A mine, outside of Victor, Colorado, went “nighty-night” in 1961. Loved this photo of it, and the sunset over the Sangre De Christo mountains. Photo by Dan Oelrich
The whisper started in the east “Gold in California—ounces in every pan!” Young men and old men alike, saddle-maker’s apprentices, and adventure seekers, read it by lamplight and felt the walls of life shrink. Deep debts, damp winters, none of it mattered once the word west lodged in their chest like a bullet. Gold.... Was the drawBy springtime, the harbors crawled with dreamers. Many sold their personal items for passage on a clipper rounding Cape Horn. Six months of gales and scurvy left them gaunt, but when the ship raised the pine-dark coast, they laughed aloud for the first time in years. Sutter’s Fort was chaos: canvas tents, Chinese cooks, Kanaka sailors, Mormon battalion deserters—all swinging picks under a merciless sun.
Many staked a claims on the American River where the water ran cold over black sand. Days blurred into muscle ache and the ping of iron on stone. Then, one August dawn, a young man's pan flashed yellow. A single nugget, thumb-sized, heavy as sin. He whooped so loud a grizzly answered from the ridge. Word traveled faster than wagons. Farmers abandoned plows mid-furrow; clerks bolted from ledgers; a preacher traded his Bible for a cradle. They came by oxcart, by mule, by foot across the alkali flats, dying of thirst with gold dust sewn in their hems. San Francisco, once a village of adobe and whales, sprouted saloons and three-story hotels overnight. A cup of water cost a dollar; a rotten potato, five. Some never struck it rich again, but the river gave enough to buy a ranch in the foothills. Some nights they still hear the rush of water over gravel, still sees the fever in new eyes arriving on the trail. The gold drew them west, yes—but it was the promise of open sky that kept them.
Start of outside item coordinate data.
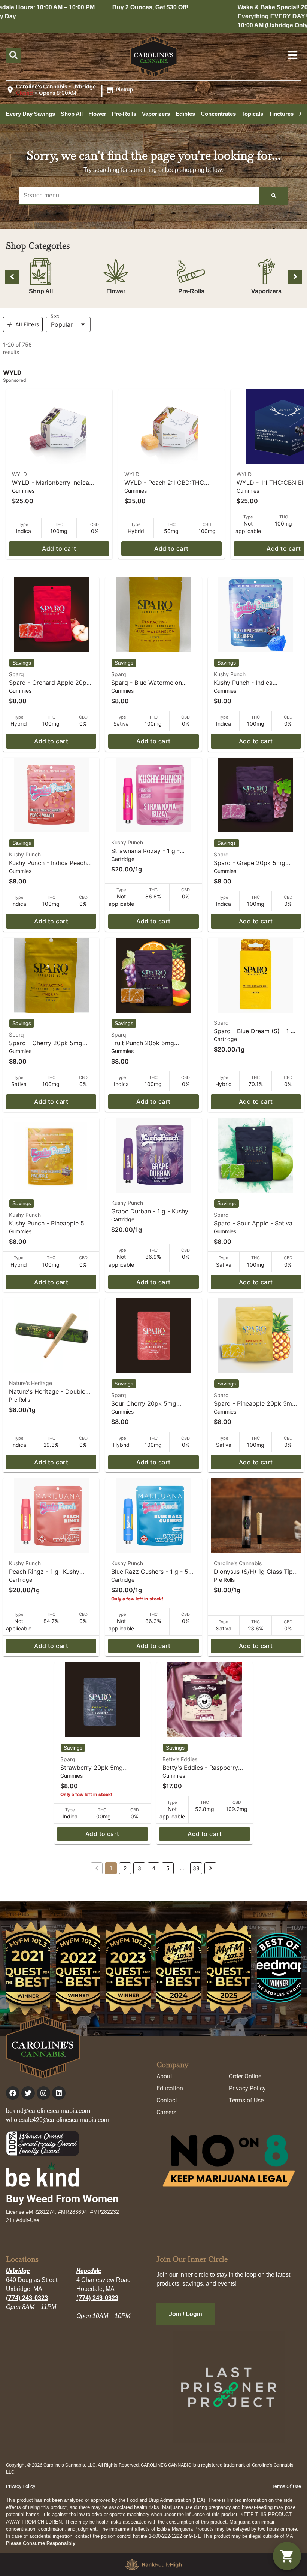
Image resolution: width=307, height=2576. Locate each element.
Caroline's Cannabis (238, 1563)
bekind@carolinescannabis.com (48, 2110)
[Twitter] (28, 2093)
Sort (55, 316)
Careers (166, 2112)
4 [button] (153, 1868)
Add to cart (59, 548)
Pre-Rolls (191, 291)
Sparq (16, 674)
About (164, 2076)
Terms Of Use (286, 2486)
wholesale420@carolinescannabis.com (57, 2119)
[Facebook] (12, 2093)
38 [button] (196, 1868)
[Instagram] (43, 2093)
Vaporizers (266, 291)
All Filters (27, 324)
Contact (166, 2100)
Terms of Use (246, 2100)
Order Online (245, 2076)
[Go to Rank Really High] (153, 2564)
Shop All (41, 291)
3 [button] (139, 1868)
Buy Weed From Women (62, 2199)
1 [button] (111, 1868)
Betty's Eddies (179, 1759)
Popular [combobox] (62, 324)
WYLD (19, 474)
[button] (71, 90)
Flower (115, 291)
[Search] (273, 195)
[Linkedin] (59, 2093)
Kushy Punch (230, 674)
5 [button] (168, 1868)
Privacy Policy (247, 2088)
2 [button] (125, 1868)
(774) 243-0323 (27, 2297)
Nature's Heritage (30, 1383)
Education (169, 2088)
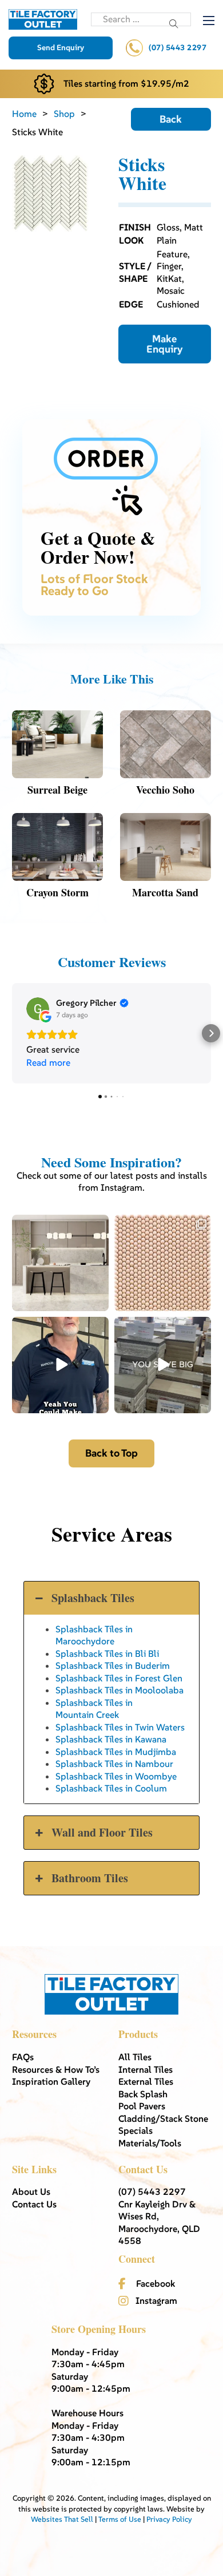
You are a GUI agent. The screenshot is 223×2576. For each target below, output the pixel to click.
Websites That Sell (62, 2519)
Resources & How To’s (55, 2069)
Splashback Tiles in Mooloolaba (119, 1690)
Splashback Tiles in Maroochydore (94, 1635)
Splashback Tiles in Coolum (111, 1788)
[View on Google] (37, 1008)
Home (24, 113)
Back (171, 119)
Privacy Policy (169, 2519)
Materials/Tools (149, 2143)
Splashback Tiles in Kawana (110, 1739)
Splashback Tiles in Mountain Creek (94, 1708)
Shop (64, 113)
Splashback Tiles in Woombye (116, 1776)
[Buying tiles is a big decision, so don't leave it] (60, 1365)
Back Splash (143, 2094)
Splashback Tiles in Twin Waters (120, 1727)
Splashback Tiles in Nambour (114, 1763)
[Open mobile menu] (208, 20)
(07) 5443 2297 (177, 47)
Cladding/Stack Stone (163, 2118)
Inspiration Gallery (51, 2081)
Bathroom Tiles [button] (89, 1878)
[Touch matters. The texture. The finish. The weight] (162, 1263)
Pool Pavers (141, 2106)
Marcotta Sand (165, 892)
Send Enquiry (60, 47)
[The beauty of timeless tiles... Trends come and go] (60, 1263)
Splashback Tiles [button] (92, 1598)
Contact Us (34, 2204)
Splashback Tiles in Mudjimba (115, 1751)
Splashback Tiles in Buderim (112, 1665)
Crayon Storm (57, 892)
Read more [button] (48, 1062)
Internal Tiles (145, 2069)
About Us (31, 2191)
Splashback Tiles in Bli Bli (107, 1653)
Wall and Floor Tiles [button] (102, 1832)
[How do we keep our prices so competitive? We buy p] (162, 1365)
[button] (12, 1033)
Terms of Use (119, 2519)
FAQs (23, 2057)
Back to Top (111, 1452)
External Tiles (145, 2081)
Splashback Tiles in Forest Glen (118, 1678)
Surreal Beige (57, 789)
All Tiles (135, 2057)
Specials (135, 2130)
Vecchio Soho (165, 789)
Jesse James Father left his family for the call of Gold
Photo courtesy Patrick Meguair
Robert Salle James married Zerelda Cole on December 28, 1841. His children were Alexander Franklin, Robert, Jesse and Susan Lavenia. He attended Georgetown College in Georgetown, Kentucky, graduating in 1843 with honors and a Bachelor of Arts. The family soon relocated to Clay County, Missouri, where Zerelda's mother and stepfather were living, but Robert commuted back to Kentucky and eventually received a Master of Arts from Georgetown. He was considered a gifted student and a skilled orator. James was a noted revivalist. He was among the founders of William Jewell College in 1849. In April 1850, James left his family for California to visit his brother Drury Woodson James, who had already relocated to the state He also planned to prospect for gold and preach to the crowds of goldminers during the California gold rush. Shortly after arriving in California in August 1850, he contracted cholera and died on August 18, 1850, in the Hangtown Gold Camp.
Wyatt Earp from the authors collection
After leaving Arizona, Wyatt and his wife, Josephine “Sadie” Marcus Earp, had decided to head north to Alaska to follow the cash of several of the gold rushes. Though Wyatt wasn’t looking to get rich on the end of a pick and shovel. Instead, he would be “mining the miners” by setting up a saloon and gambling operation.